→ **WORK INSTRUCTIONS**: Output the listing below verbatim, every line unchanged, but omit the pictures.

○ ○ ○

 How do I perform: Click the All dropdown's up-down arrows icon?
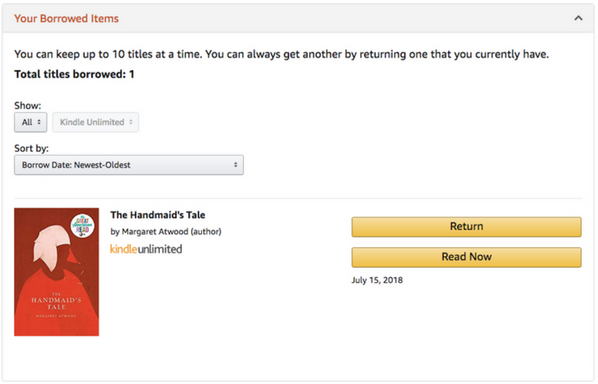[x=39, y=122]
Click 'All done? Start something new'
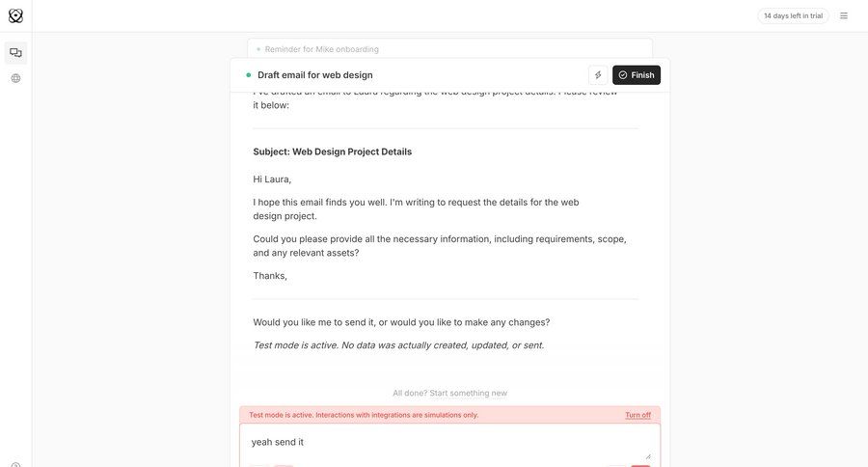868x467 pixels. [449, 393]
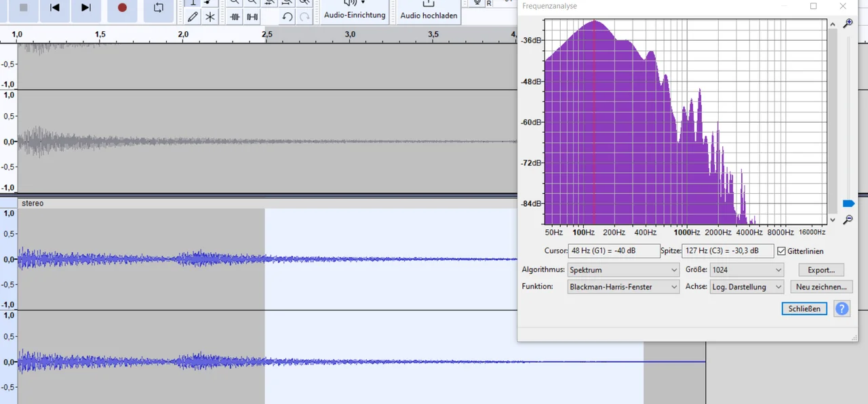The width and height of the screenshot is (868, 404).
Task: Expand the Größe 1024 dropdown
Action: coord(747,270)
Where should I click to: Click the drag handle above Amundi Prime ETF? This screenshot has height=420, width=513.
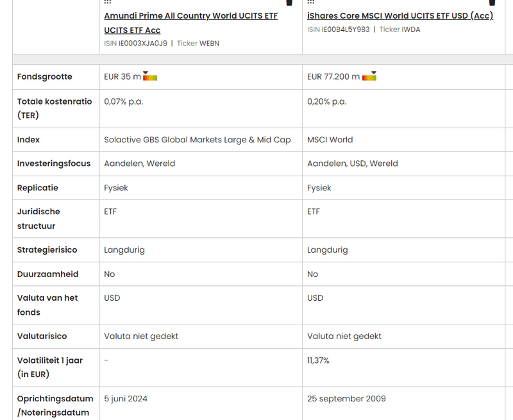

○ ○ ○

→ **EXERCISE SOLUTION**:
 How do I perform: Click the All dropdown's up-down arrows icon?
[x=39, y=122]
Click 'All done? Start something new'
868x467 pixels. [449, 393]
The width and height of the screenshot is (868, 404).
Task: Expand the Größe 1024 dropdown
Action: coord(747,270)
Where should I click to: Click the drag handle above Amundi Prime ETF? This screenshot has height=420, width=513.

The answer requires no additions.